Required work -
[1] Change "Right" to "Left" in the part of the player profile that begins at the words "- Weight: 73" and stops after "23 November 2017)", and give that part again.
[2] Please go on with the player profile from where it stops.

Text -
Personal information
- Born: 25 June 1990 (age 36) Karanganyar, Central Java, Indonesia
- Height: 1.80 m (5 ft 11 in)
- Weight: 73 kg (161 lb)

Sport
- Country: Indonesia
- Sport: Badminton
- Handedness: Right
- Coached by: Aryono Miranat Herry Iman Pierngadi

Men's & mixed doubles
- Highest ranking: 7 (MD with Angga Pratama 3 April 2014, 13 (with Mohammad Ahsan 23 November 2017)
- BWF profile

Medal record
Men's badminton
Representing Indonesia
World Championships
| Silver medal – second place | 2017 Glasgow | Men's doubles |
Thomas Cup
| Bronze medal – third place | 2014 New Delhi | Men's team |
Asia Team Championships
| Gold medal – first place | 2016 Hyderabad | Men's team |
| Gold medal – first place | 2018 Alor Setar | Men's team |
Summer Universiade
| Gold medal – first place | 2011 Shenzhen | Mixed team |
SEA Games
| Gold medal – first place | 2013 Naypyidaw | Men's doubles |

= Rian Agung Saputro =

Indonesian badminton player (born 1990)

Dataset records

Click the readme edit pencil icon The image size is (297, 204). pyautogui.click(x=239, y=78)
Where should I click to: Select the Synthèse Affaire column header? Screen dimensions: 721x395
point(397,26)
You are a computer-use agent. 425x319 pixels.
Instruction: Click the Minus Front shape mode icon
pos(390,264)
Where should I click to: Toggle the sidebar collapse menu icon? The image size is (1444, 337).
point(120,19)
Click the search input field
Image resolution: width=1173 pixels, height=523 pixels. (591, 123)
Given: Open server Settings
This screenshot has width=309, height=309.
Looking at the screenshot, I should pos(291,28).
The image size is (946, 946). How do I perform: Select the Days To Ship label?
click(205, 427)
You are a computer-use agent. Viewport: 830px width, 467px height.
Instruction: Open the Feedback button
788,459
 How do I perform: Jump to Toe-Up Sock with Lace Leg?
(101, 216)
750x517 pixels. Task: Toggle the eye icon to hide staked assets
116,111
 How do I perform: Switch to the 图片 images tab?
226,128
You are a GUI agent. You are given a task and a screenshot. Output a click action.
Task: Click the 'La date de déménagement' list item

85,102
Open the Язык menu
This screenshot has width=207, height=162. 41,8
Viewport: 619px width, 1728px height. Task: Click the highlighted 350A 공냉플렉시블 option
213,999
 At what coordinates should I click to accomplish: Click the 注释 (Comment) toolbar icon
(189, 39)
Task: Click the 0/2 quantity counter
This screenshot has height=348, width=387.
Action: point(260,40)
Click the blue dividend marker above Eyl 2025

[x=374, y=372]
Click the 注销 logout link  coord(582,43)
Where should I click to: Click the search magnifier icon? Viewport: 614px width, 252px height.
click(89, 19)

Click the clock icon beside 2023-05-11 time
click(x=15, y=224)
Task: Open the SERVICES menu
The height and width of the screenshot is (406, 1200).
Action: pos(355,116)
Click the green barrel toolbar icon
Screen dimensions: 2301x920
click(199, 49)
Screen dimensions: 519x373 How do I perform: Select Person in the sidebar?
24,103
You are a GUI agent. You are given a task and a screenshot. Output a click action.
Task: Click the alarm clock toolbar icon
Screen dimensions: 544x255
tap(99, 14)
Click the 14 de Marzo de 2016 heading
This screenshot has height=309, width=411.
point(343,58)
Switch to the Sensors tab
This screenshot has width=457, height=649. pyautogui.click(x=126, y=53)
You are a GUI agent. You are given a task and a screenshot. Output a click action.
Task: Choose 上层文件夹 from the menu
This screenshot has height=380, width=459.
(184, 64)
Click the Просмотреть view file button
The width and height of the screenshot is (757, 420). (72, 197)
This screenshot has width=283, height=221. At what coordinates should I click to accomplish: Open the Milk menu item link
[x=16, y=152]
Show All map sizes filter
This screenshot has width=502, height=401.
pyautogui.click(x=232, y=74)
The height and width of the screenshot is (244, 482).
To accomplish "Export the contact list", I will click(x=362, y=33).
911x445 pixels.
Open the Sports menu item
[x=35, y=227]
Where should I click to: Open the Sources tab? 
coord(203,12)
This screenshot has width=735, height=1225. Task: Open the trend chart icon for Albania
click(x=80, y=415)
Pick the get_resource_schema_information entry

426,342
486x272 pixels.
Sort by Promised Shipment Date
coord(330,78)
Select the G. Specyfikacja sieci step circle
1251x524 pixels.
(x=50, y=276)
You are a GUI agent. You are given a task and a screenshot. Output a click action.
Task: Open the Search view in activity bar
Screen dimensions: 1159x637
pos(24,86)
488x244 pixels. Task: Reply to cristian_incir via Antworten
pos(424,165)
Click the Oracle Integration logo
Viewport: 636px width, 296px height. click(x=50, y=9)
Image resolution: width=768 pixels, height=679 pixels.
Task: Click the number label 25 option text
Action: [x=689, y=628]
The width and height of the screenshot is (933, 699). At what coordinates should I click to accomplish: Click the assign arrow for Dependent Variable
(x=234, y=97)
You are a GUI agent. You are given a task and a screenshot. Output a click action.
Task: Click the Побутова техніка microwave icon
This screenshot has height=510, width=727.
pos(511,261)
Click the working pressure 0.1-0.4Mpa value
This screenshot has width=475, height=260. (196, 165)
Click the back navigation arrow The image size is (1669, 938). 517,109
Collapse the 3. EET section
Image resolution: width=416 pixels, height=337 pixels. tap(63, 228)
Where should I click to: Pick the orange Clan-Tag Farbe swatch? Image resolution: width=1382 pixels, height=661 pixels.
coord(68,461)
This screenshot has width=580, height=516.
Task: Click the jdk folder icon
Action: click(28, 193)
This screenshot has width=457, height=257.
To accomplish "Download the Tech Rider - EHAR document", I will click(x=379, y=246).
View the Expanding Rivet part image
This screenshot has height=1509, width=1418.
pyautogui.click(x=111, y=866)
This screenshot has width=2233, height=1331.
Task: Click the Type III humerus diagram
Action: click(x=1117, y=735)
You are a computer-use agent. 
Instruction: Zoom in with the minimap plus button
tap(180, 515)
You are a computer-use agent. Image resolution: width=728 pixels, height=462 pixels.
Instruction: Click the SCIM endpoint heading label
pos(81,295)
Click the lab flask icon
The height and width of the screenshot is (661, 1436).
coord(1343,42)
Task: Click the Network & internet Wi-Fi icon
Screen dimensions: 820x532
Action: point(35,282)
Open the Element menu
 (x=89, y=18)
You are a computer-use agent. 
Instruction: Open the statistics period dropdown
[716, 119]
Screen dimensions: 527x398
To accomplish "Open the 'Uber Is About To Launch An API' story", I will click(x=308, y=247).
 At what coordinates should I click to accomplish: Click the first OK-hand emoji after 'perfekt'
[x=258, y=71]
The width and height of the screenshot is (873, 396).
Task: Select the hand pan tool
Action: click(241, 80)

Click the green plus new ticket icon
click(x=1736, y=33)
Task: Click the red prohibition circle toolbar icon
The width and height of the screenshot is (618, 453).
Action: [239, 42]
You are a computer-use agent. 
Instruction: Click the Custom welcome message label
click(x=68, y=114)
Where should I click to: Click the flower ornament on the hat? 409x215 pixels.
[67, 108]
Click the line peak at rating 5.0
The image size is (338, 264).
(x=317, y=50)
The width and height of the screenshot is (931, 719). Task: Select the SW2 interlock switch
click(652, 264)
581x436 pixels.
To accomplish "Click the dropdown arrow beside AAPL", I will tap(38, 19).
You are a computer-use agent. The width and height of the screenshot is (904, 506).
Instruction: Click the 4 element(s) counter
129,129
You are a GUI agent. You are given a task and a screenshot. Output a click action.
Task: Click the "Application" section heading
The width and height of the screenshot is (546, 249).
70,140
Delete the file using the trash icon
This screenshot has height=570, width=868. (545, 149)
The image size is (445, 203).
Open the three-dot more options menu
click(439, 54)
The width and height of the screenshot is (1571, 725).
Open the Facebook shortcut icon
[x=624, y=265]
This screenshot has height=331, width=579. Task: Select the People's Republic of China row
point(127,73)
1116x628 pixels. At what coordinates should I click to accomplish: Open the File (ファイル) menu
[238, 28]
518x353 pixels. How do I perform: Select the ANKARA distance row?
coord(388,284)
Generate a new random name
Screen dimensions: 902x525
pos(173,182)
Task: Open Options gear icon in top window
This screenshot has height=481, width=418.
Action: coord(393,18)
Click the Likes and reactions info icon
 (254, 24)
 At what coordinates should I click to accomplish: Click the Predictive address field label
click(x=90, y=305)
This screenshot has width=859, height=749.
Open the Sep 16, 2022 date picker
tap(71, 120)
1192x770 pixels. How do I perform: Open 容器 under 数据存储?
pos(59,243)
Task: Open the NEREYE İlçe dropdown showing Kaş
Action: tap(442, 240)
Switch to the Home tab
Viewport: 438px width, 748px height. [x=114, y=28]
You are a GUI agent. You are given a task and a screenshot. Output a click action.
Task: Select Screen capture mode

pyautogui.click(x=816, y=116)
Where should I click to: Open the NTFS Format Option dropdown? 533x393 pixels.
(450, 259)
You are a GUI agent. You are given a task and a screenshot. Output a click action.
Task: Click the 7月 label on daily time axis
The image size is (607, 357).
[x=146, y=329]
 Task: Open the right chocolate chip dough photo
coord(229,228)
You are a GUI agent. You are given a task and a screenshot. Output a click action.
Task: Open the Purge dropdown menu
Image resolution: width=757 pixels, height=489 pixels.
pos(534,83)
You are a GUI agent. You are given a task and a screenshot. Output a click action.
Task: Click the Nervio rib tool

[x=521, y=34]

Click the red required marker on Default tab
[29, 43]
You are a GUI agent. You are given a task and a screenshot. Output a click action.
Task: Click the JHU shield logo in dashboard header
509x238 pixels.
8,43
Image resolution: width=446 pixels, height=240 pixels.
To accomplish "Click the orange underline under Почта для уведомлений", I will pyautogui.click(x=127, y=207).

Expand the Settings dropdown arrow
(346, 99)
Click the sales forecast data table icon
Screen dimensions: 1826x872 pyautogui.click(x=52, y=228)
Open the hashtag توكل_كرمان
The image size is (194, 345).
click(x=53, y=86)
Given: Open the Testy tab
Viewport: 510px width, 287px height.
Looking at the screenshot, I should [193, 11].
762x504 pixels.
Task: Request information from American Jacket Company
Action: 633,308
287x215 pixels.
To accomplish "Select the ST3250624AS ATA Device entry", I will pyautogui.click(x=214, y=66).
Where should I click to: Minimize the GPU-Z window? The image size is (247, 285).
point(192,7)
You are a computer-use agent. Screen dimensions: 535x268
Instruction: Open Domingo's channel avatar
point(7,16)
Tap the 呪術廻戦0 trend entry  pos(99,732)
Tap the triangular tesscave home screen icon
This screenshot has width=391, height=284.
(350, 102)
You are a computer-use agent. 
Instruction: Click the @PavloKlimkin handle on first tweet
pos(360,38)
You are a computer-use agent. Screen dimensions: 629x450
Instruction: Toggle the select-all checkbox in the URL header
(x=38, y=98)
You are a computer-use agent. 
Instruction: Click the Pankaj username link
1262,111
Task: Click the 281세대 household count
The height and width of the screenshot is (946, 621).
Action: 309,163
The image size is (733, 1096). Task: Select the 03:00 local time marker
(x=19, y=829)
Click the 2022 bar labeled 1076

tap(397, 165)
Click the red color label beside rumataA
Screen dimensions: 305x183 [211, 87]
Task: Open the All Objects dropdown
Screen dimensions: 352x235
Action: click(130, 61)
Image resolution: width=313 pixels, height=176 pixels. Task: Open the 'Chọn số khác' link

Exercise results -
[1]
- Weight: 73 kg (161 lb)

Sport
- Country: Indonesia
- Sport: Badminton
- Handedness: Left
- Coached by: Aryono Miranat Herry Iman Pierngadi

Men's & mixed doubles
- Highest ranking: 7 (MD with Angga Pratama 3 April 2014, 13 (with Mohammad Ahsan 23 November 2017)

[2]
Rian Agung Saputro (born 25 June 1990) is an Indonesian badminton player. He was partnered with Angga Pratama in men's doubles, but split after the 2014 Asian Games. Saputro was then partnered with Berry Angriawan. They debuted at the 2014 Hong Kong Super Series. They won their first Grand Prix Gold title at the 2015 Indonesian Masters. In 2016, he was paired with former Olympic gold medalist, Hendra Setiawan. Saputro was then paired with Setiawan's former partner, Mohammad Ahsan. Ahsan and Saputro's first international title was in China International. They later won silver at the 2017 BWF World Championships.

== Career ==
=== 2023 ===
In September, Saputro and his partner Berry Angriawan won the Indonesia International tournament in Medan, defeating 1st seed and fellow Indonesian pair Sabar Karyaman Gutama and Muhammad Reza Pahlevi Isfahani in rubber games.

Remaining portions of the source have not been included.